A AOS é um factor de risco de AVC e leva a um aumento de aproximadamente o dobro da incidência de AVC. Uma meta-análise identificou um aumento da incidência de AVC em doentes com AOS não tratada, mesmo depois de contabilizar potenciais confundidores como a idade, IMC, diabetes e tensão arterial elevada. Estudos observacionais indicam uma redução do risco de AVC em doentes com AOS no CPAP, especialmente em doentes em conformidade. Os RCTs sugeriram que >4 h de cumprimento do tratamento poderia proporcionar algum benefício.
A prevalência de AOS é elevada em AVC, com um terço dos sobreviventes a documentar um AHI >30, embora seja possível que o AVC revele AOS pré-existentes. A arquitectura do sono pós-acidente pode afectar os mecanismos de controlo respiratório a nível central, mas, em particular, o AVC pode prejudicar a função do músculo da via aérea superior, aumentando a possibilidade de colapsamento.
Depressão
A depressão e a AOS podem partilhar sintomas semelhantes, incluindo má concentração, perda de memória e fadiga, que complicam a sua avaliação clínica e diagnóstico (Fig. 2). Os distúrbios do sono são um sintoma comum de depressão auto-referido e podem ser um sintoma preditivo para o desenvolvimento posterior da depressão. Uma teoria recente é que as pessoas com depressão têm um risco mais elevado de AOS mais tarde na vida. Os mecanismos esperados subjacentes a cada processo incluem fragmentação do sono, despertares frequentes e episódios intermitentes de hipoxia que levam à hipoperfusão cerebral e disfunção do neurotransmissor. Apesar da plausibilidade biológica, há pouca investigação sobre possíveis relações bidireccionais e os resultados têm sido contraditórios.

Em coortes clínicas, a prevalência de depressão na AOS varia entre 20-40%, e parece haver um aumento da razão de probabilidade de depressão com o aumento da gravidade da SDB. No entanto, outros estudos de menor dimensão relataram que a presença ou gravidade da AOS não eram preditores independentes dos índices de depressão ou subsequentes internamentos hospitalares.

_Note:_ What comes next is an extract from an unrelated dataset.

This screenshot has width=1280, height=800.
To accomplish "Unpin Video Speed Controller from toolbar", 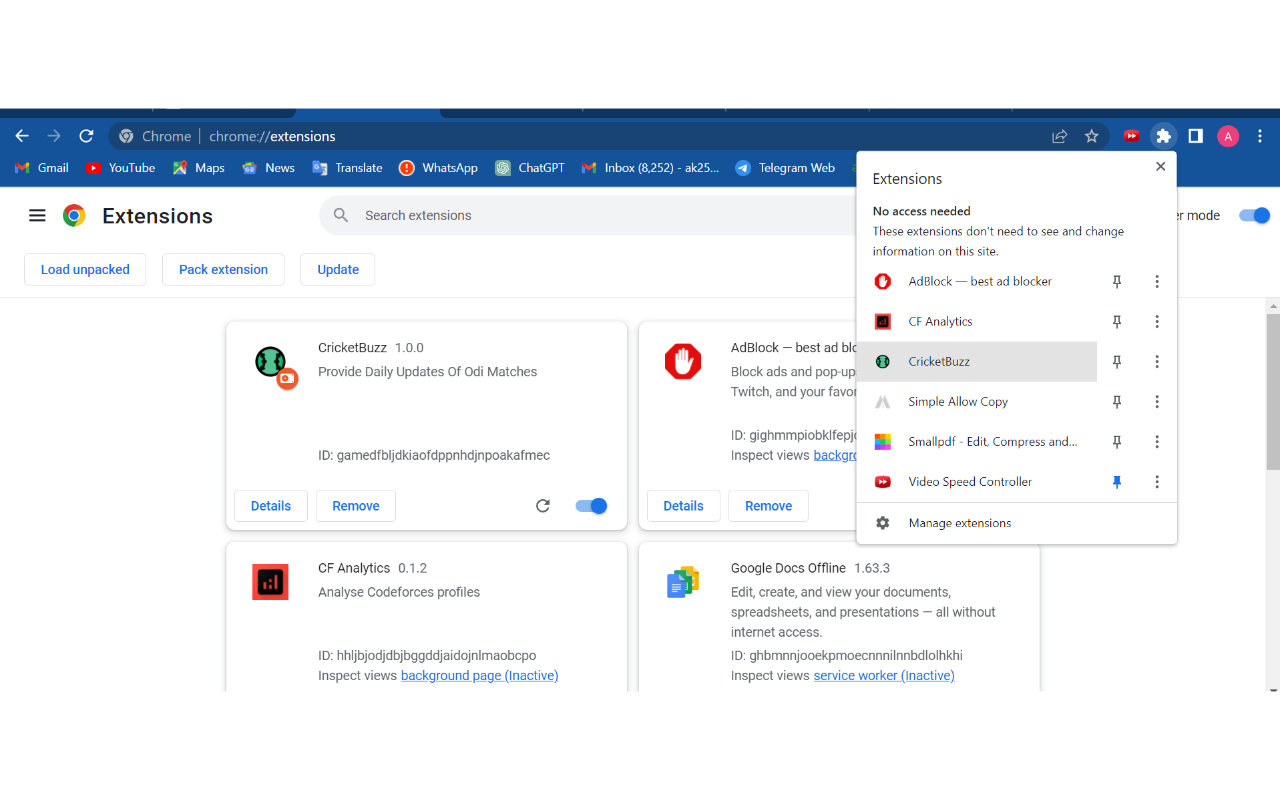I will tap(1117, 482).
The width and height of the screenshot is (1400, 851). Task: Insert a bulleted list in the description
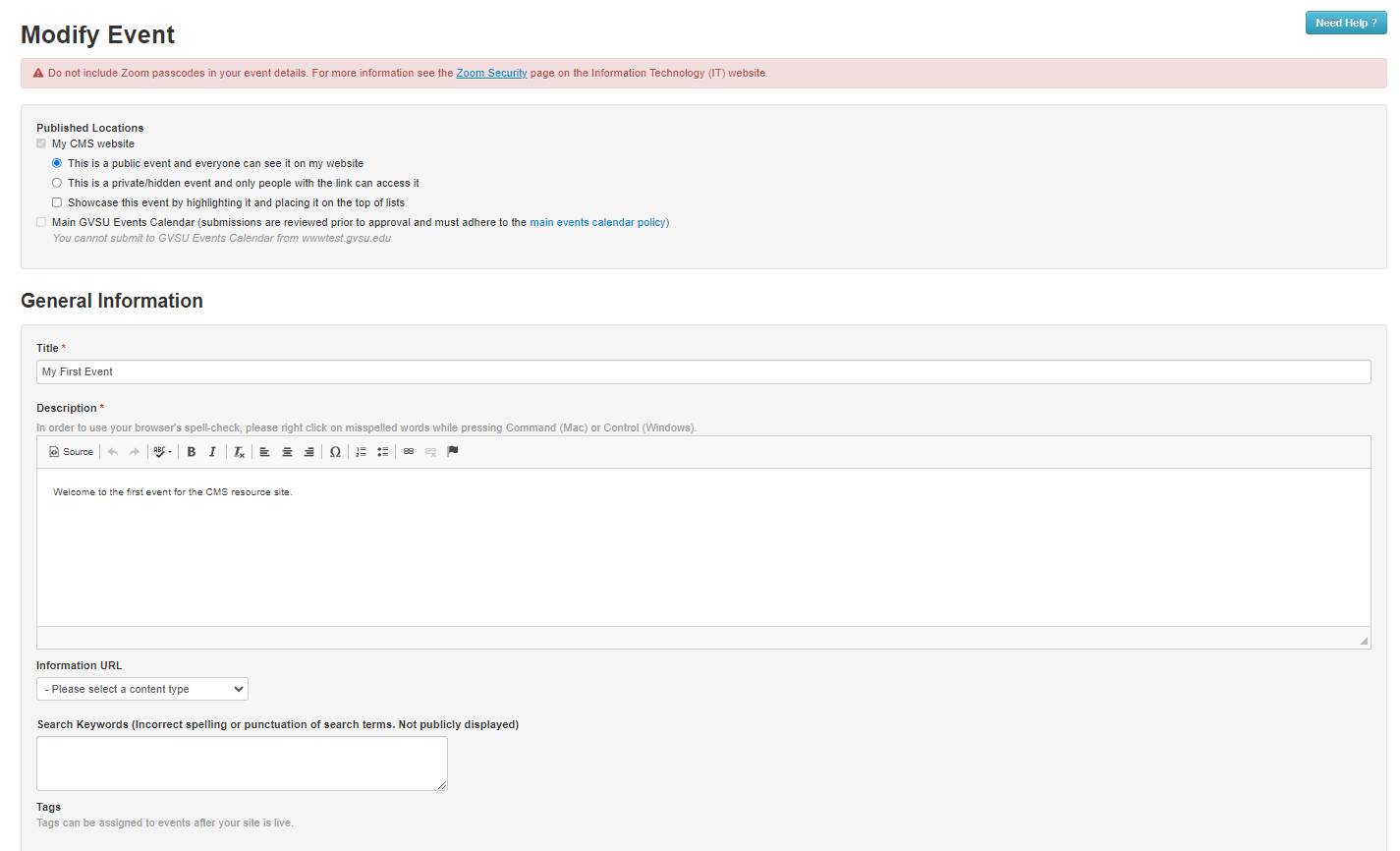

O tratamento da AOS com CPAP durante 5 ou mais horas por noite durante pelo menos 3 meses melhorou os sintomas depressivos, incluindo a ideação suicida, independentemente do uso de antidepressivos.
Pelo contrário, a depressão não tem sido bem estudada como uma possível causa da AOS. Relatórios de prevalência indicam que 15% dos doentes internados psiquiátricos com doença depressiva grave (MDD) têm um IAH elevado na polissonografia nocturna e 18% dos doentes com MDD também preenchem os critérios de diagnóstico da AOS.
Uma análise de estudos prospectivos com cinco antidepressivos diferentes concluiu que apenas dois tiveram um efeito positivo na redução do IAH, mas nenhum efeito na sonolência ou qualidade do sono. Além disso, a AOS não diagnosticada pode agravar-se com alguns tratamentos farmacológicos que visam a depressão, sendo o ganho de peso um possível factor. As benzodiazepinas podem aumentar a frequência e a duração dos eventos de apneia, afectando o tom superior das vias aéreas e o limiar de excitação.
Literatura:
- Gleeson M, McNicholas WT: Relações bidireccionais de comorbidade com apneia obstrutiva do sono. Eur Respir Rev 2022; 31: 210256; doi: 10.1183/16000617.0256-2021.